Tendra terkesiap. Kedatangan Garend kembali ke Ayu Laga memang sepaket dengan akan bertemunya dia kembali dengan wanita itu. Tapi Tendra tidak menyangka akan secepat ini.

“Adzkiya...”

“Anaknya lucu Ndra. Tapi kenapa mirip gue, ya?”

“Rend, duduk dulu.”

Ruangan menjadi lengang selama beberapa saat. Tendra berusaha mencari kalimat yang tepat untuk menjelaskan pada Garend tentang apa yang sebenarnya terjadi. Sementara Garend setia menunggu tiap kata yang akan keluar dari bibir Tendra. Bahkan dia tidak menyadari bahwa di ruangan itu hanya ada mereka berdua. Tanpa Vivian dan Juwan.

“Adzkiya gak pernah balik ke Sagara, Rend.” Tendra memulai, “setelah Sagara sembuh, mereka hidup sendiri-sendiri. Adzkiya nunggu lo pulang.”

Belum ada tanggapan apapun dari Garend, laki-laki itu masih terdiam. Tubuhnya kaku, bibirnya kelu.

“Anak itu... anak lo, Rend.”

Jelas sudah. Terlampau jelas. Sudah jelas kenapa dia melihat potret masa kecilnya dalam diri anak kecil tadi.

Telinga Garend berdengung nyaring. Kepalanya pusing. Dia merasa seperti dihantam bebatuan besar. Kebenaran yang baru diterimanya benar-benar membuatnya linglung.

“Lo ngerasa dia mirip lo kan?” tanya Tendra, “ya karena itu memang anak lo, Garend.”

“Terus kenapa Adzkiya pergi pas liat gue Ndra?”

Hanya itu, hanya itu yang mampu Garend tanyakan.

Dari banyaknya pertanyaan yang menggelayut di bibirnya, hanya itu yang lolos keluar.

“Adzkiya tau lo dateng kesini sama Vivian, dia gak mau ganggu hubungan kalian.”

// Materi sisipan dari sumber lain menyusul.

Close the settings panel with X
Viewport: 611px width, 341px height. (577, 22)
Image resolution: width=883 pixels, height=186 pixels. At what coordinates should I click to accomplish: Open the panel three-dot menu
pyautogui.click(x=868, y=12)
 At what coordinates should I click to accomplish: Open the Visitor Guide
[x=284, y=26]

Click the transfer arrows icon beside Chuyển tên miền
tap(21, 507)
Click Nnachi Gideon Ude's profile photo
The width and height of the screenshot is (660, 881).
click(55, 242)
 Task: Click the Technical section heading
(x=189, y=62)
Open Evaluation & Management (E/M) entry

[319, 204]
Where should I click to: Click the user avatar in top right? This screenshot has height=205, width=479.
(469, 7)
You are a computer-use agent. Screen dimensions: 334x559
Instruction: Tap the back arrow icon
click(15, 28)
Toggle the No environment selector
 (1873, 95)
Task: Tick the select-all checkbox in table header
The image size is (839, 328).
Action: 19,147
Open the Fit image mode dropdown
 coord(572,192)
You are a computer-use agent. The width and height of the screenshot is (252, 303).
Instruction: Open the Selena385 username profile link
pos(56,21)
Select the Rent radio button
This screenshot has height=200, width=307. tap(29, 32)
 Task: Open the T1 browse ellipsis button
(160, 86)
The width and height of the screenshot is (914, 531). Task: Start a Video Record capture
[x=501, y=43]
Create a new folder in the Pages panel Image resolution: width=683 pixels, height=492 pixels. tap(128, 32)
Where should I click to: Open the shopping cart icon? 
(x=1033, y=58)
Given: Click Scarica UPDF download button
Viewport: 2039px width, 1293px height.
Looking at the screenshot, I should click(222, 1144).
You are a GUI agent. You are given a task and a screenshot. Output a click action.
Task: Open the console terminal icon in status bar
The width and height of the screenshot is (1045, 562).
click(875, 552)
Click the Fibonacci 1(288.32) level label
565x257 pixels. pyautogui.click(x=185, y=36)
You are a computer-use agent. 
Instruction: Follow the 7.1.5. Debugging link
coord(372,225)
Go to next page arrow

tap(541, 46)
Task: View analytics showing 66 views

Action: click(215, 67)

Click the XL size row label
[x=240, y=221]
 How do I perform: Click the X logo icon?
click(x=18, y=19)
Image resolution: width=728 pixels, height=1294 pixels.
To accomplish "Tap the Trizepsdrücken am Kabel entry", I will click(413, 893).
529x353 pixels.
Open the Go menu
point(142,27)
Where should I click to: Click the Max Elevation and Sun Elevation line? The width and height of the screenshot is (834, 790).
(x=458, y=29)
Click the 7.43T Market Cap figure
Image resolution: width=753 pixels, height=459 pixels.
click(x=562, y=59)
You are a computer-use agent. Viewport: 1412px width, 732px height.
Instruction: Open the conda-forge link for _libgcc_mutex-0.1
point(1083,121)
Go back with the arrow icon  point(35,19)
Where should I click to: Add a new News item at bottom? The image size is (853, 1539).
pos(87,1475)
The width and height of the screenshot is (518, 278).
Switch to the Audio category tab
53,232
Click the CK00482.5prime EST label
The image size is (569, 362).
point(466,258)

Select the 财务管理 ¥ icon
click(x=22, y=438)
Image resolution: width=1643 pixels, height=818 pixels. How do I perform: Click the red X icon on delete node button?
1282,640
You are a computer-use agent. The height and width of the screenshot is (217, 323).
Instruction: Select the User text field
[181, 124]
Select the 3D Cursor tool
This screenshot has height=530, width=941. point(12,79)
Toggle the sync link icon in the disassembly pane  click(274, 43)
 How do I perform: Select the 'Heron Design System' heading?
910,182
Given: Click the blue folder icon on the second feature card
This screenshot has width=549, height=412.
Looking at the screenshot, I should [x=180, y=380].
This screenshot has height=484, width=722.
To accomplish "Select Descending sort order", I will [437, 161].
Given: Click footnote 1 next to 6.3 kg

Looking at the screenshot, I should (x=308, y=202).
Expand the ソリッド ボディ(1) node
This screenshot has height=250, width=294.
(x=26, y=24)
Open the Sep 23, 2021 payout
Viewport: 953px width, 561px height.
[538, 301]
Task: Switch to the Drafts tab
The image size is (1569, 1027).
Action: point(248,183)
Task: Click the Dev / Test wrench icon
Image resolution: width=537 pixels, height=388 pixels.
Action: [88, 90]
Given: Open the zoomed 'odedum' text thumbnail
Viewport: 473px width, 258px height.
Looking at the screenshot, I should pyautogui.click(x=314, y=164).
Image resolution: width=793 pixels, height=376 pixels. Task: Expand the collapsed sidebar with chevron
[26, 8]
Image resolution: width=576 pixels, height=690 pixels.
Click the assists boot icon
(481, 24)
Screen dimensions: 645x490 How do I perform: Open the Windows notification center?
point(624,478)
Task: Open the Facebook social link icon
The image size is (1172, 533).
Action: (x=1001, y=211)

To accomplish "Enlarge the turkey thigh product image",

Sekarang, kepala Garend bukan hanya pusing, namun juga terasa mau pecah.

Selama dia pergi, Adzkiya mengandung anaknya seorang diri. Setelah anak itu lahir, Adzkiya membesarkannya seorang diri. Anak itu tumbuh dengan begitu baik, dengan artian lain, Adzkiya membesarkannya dengan baik pula. Sebagai ibu tunggal.

Sementara dirinya justru pergi ke tempat yang tak terjamah. Menjauh dari semua tanggung jawab yang seharusnya dia pikul.

Garend mengutuk dirinya sendiri karena merasa paling terluka hingga berhak melarikan diri. Tanpa dia tahu, Adzkiya terluka lebih dalam dari pada dirinya.

Namun di sisi lain, dia juga benar-benar tidak tahu bahwa saat dia pergi, Adzkiya tengah mengandung anaknya. Dia benar-benar tidak tahu apa-apa.

Semua pikiran itu hanya mampu membuatnya terdiam. Menatap lantai marmer di bawah kakinya.

Sementara itu, di balik pintu ruang istirahat yang tertutup rapat, Vivian menyandarkan punggungnya dengan lemas. Kedua lengannya terkulai di sisi tubuh. Dia runtuh. Perasannya ikut hancur.